When Jasmine Sankofa was growing up in Long Beach, California, raised by a teenage mother, she had no idea what a lawyer did.
Sankofa’s experience with law and the criminal justice system was associated with visiting her grandfather in jail — he had cycled in and out of penal institutions for years.
As a student activist at UC San Diego, she witnessed the power that lawyers wield when she and other students met with high-ranking University of California administrators to address the school’s lack of student diversity and the hostile campus climate. The meeting was held during the Black Winter of 2010, a reference to several racist events at the time, including the infamous Compton Cookout — a party held by UCSD students, many of them white fraternity members, to mock Black History Month.
During those discussions, Sankofa got her first glimpse of lawyers in action. “I never thought about going to law school before,” she said. “But just seeing people with law degrees and their ability to dictate what we as students could and could not do catapulted me into considering the law as a career.”
To address what she sees as human rights violations in the U.S., Sankofa has been using the power and skills she acquired at UCLA Law to research, write and advocate for criminal justice policies and reforms. Essentially, she is trying to change the way people think about criminal punishment and commonly held stereotypes about people in jail.
“Detaining people before they go on trial is a human rights issue, and there are international human rights standards that speak to that,” said the UCLA alumna. “We’re supposed to use pretrial incarceration as a means of last resort. But we’re holding people in jail prior to a conviction simply because they can’t afford to get out.
“When you see people in cages who have been cast aside, who have been cut off from their children, who are trying the best they can — it’s very emotional,” she continued. “After years of being on the inside, all they want is their freedom. And at the end of the day, you have yours.”
“Jasmine is a powerful advocate and a truly amazing human being,” said Tendayi Achiume, a UCLA Law professor and the United Nations special rapporteur on racism, racial discrimination, xenophobia and related intolerance.
“She is one of the most inspiring people I know, because she combines a sharp mind with genuine passion and a fearless commitment to racial and gender justice. The world needs more lawyers like her. Honestly, it was a privilege to have her as a student.”
Choosing a path to bring about systemic change
The first in her family to go to college, Sankofa charted a nontraditional legal path that would not center on the courtroom. She found her passion in legal scholarship, policy advocacy and human rights issues.

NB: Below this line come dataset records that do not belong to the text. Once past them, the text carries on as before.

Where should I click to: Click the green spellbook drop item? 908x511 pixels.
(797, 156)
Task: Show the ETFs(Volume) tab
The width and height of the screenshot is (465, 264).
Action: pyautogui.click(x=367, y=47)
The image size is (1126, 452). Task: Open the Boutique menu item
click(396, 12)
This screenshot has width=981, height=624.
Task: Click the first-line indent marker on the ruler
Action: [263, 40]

As a UCLA law student, she specialized in critical race studies and public interest law and policy, working at three legal clinics and interning at several organizations, including the NAACP Legal Defense and Educational Fund and the Judicial Inspectorate for Correctional Services in Cape Town, South Africa. All the while, she held jobs to pay her bills, wrote law review articles and continued her campus activism, pushing for diversity and the establishment of an international and comparative law specialization at the law school.
With her law degree in hand, Sankofa joined the Women’s Law & Public Policy Fellowship Program at the Georgetown University Law Center, where she worked on changing policies that harm sex workers and people who use drugs. She mapped out strategies to end the criminalization of sex work and the possession of hypodermic syringes, and she pushed to expand access to naloxone, a medication designed to rapidly reverse an opioid overdose.

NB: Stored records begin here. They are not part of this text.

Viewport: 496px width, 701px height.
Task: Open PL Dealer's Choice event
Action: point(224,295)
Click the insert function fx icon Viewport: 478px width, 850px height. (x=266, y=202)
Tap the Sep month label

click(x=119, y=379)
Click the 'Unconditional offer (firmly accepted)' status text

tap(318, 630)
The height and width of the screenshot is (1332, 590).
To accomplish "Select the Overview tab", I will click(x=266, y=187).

Working with service organizations and advocacy groups, she helped build a coalition to decriminalize sex work, met with legislative staff and conducted “know your rights” trainings.

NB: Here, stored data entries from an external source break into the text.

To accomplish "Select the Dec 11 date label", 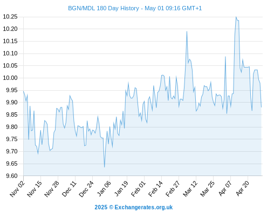I will [x=69, y=189].
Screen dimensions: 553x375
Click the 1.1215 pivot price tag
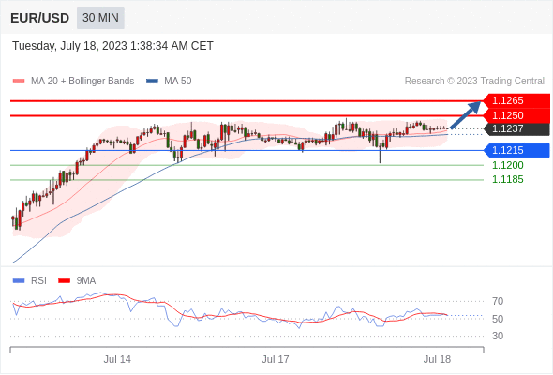[x=516, y=150]
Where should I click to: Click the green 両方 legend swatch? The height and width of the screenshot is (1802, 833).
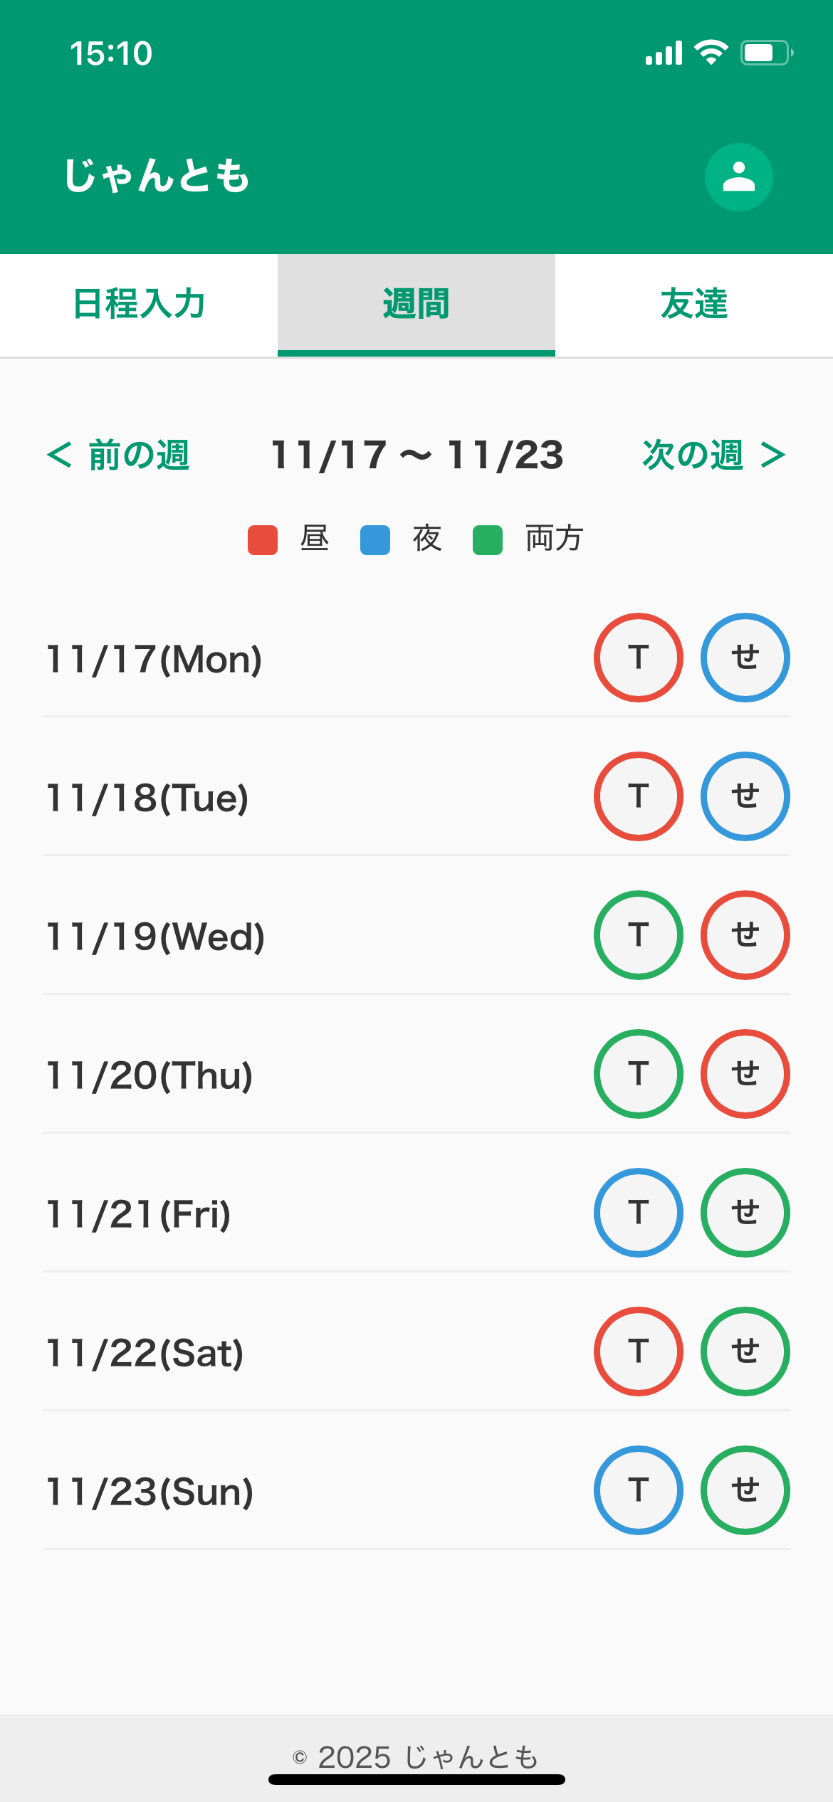click(x=488, y=539)
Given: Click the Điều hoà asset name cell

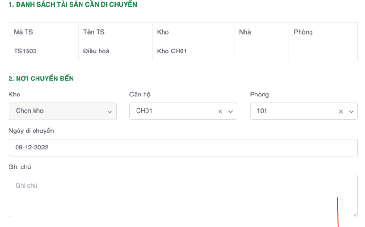Looking at the screenshot, I should click(96, 51).
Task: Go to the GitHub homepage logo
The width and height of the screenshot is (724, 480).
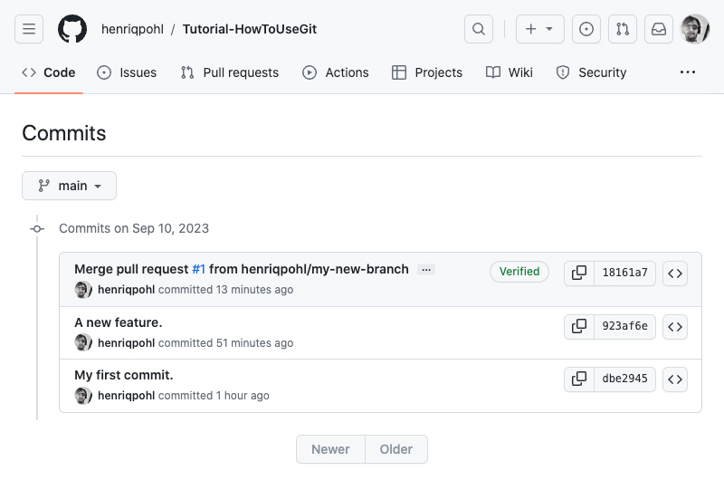Action: tap(72, 29)
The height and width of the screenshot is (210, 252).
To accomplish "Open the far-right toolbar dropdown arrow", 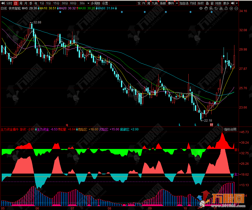I will 237,3.
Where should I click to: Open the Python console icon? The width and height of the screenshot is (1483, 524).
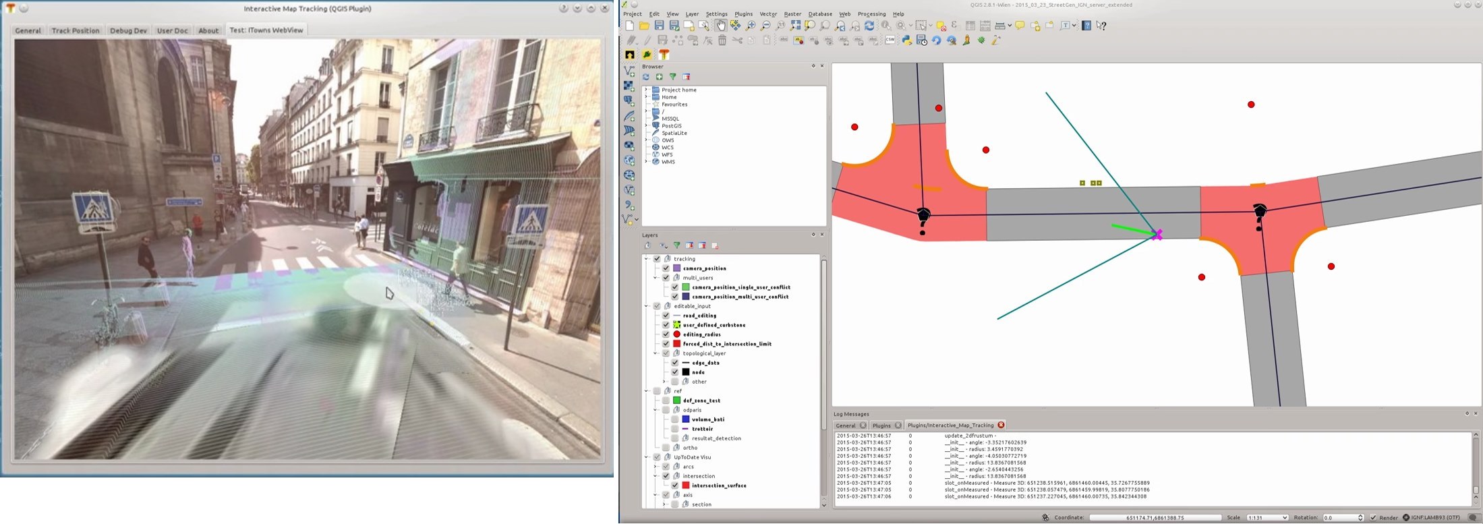[907, 40]
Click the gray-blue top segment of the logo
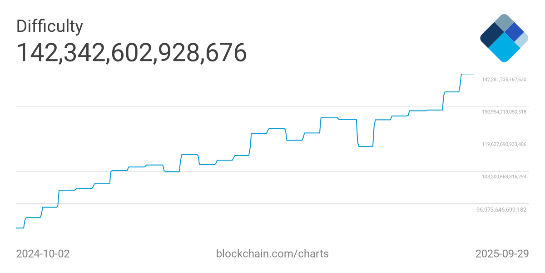The width and height of the screenshot is (545, 273). [504, 22]
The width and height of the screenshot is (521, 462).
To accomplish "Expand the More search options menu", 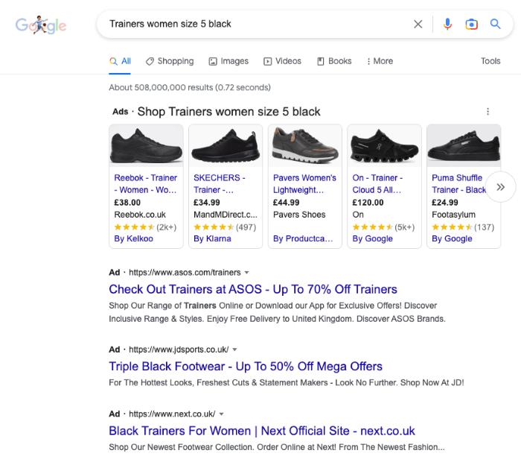I will 380,61.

Sankofa has spent the last two years as an Aryeh Neier Fellow for Human Rights Watch and the American Civil Liberties Union Foundation, talking to incarcerated and formerly incarcerated mothers who are in danger of losing custody of their minor children while awaiting trial. In jail because they can’t afford bail, many have no way of knowing whether family court hearings or custody proceedings are scheduled.
In Oklahoma, for example, more women are incarcerated per capita than any other state. Sankofa wrote a bill, introduced in 2019, that would have required a judge to consider whether the defendant is the primary caregiver of children or a family member with special needs when setting bail or sentencing a defendant. Judges would have been required to release such defendants pretrial on their own recognizance or sentence them to an alternative to jail.
Although passed by the House, the bill never reached a final vote. Yet Sankofa’s extensive report — documenting the harm suffered by mothers of minor children who are entering or leaving pretrial detention in Oklahoma jails — is still being used to push for reforms.
Her work to change policies that impact women of color and LGBTQ people can be emotionally draining. “It can weigh on you,” she said, “but I am always inspired by their resilience.” Luckily, she has the support of her husband, who was formerly incarcerated and is now a Ph.D. candidate at Yale, and her mother, who went back to school and earned a bachelor’s degree and a master’s to become a marriage and family therapist.
As she contemplates what’s next, her calling continues to be keeping families together and people out of jail. “I want to help transform a system that directly impacted me and my family,” Sankofa said.